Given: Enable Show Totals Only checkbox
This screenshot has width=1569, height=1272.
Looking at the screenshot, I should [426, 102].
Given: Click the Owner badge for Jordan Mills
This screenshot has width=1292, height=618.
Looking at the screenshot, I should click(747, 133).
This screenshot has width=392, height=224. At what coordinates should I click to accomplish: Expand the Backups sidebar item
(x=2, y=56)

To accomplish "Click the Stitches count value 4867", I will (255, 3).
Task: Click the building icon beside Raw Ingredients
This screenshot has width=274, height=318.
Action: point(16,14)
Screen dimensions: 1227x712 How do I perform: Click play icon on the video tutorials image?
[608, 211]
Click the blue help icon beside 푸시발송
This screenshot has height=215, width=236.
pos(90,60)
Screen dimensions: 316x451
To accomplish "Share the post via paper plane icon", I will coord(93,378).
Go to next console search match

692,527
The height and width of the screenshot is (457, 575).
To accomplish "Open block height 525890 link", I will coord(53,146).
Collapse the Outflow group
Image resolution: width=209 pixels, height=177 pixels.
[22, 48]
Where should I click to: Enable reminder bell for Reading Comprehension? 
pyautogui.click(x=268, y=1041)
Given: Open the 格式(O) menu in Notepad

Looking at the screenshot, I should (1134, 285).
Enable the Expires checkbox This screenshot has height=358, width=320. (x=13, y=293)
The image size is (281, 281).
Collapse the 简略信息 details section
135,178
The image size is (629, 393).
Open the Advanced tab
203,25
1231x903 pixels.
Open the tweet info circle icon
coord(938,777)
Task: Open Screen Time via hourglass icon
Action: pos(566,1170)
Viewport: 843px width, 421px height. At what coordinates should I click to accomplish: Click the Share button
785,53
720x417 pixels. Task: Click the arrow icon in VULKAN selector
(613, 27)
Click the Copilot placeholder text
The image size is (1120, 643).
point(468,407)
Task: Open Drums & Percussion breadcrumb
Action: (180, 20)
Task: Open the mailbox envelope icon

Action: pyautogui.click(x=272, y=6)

Job:
Copy the rows from the line with "The image size is (629, 393)." through the end of the rows, reproducing each line without change.

Finished answer:
The image size is (629, 393).
Open the Advanced tab
203,25
1231x903 pixels.
Open the tweet info circle icon
coord(938,777)
Task: Open Screen Time via hourglass icon
Action: pos(566,1170)
Viewport: 843px width, 421px height. At what coordinates should I click to accomplish: Click the Share button
785,53
720x417 pixels. Task: Click the arrow icon in VULKAN selector
(613, 27)
Click the Copilot placeholder text
The image size is (1120, 643).
point(468,407)
Task: Open Drums & Percussion breadcrumb
Action: (180, 20)
Task: Open the mailbox envelope icon

Action: pyautogui.click(x=272, y=6)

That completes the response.